Publication
IEEE Transactions on Knowledge and Data Engineering
Paper

Automatic fragment detection in dynamic web pages and its impact on caching

View publication

Abstract

Constructing Web pages from fragments has been shown to provide significant benefits for both content generation and caching. In order for a Web site to use fragment-based content generation, however, good methods are needed for fragmenting the Web pages. Manual fragmentation of Web pages is expensive, error prone, and unscalable. This paper proposes a novel scheme to automatically detect and flag fragments that are cost-effective cache units in Web sites serving dynamic content. Our approach analyzes Web pages with respect to their information sharing behavior, personalization characteristics, and change patterns. We identify fragments which are shared among multiple documents or have different lifetime or personalization characteristics. Our approach has three unique features. First, we propose a framework for fragment detection, which includes a hierarchical and fragmentaware model for dynamic Web pages and a compact and effective data structure for fragment detection. Second, we present an efficient algorithm to detect maximal fragments that are shared among multiple documents.
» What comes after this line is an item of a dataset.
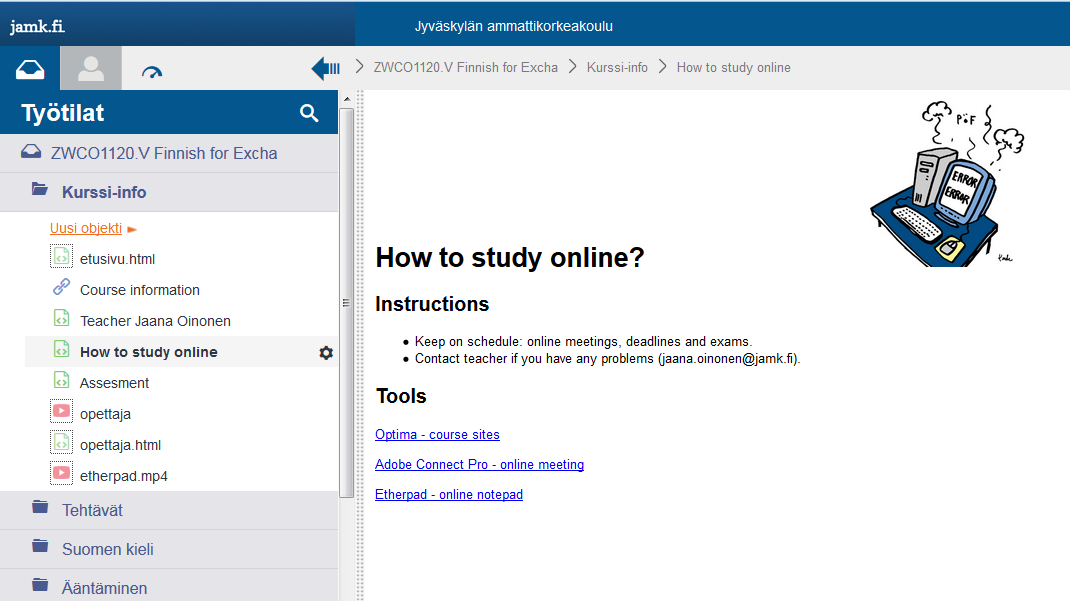Expand the Suomen kieli folder
1070x601 pixels.
107,549
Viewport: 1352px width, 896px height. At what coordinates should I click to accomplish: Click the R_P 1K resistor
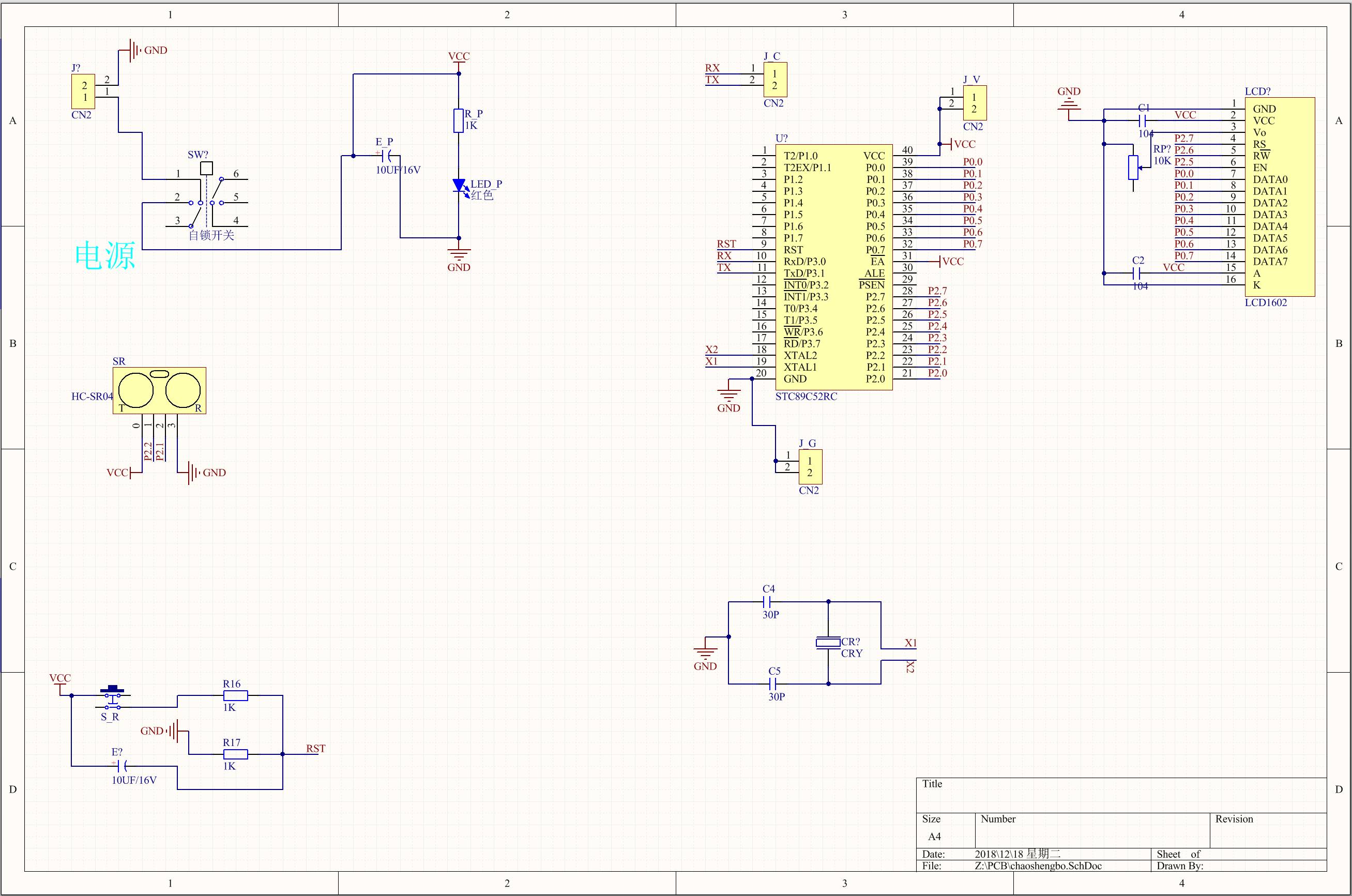click(x=458, y=120)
Third, we develop a practical algorithm that effectively detects fragments based on their lifetime and personalization characteristics. This paper shows the results when the algorithms are applied to real Web sites. We evaluate the proposed scheme through a series of experiments, showing the benefits and costs of the algorithms. We also study the impact of using the fragments detected by our system on key parameters such as disk space utilization, network bandwidth consumption, and load on the origin servers. © 2005 IEEE.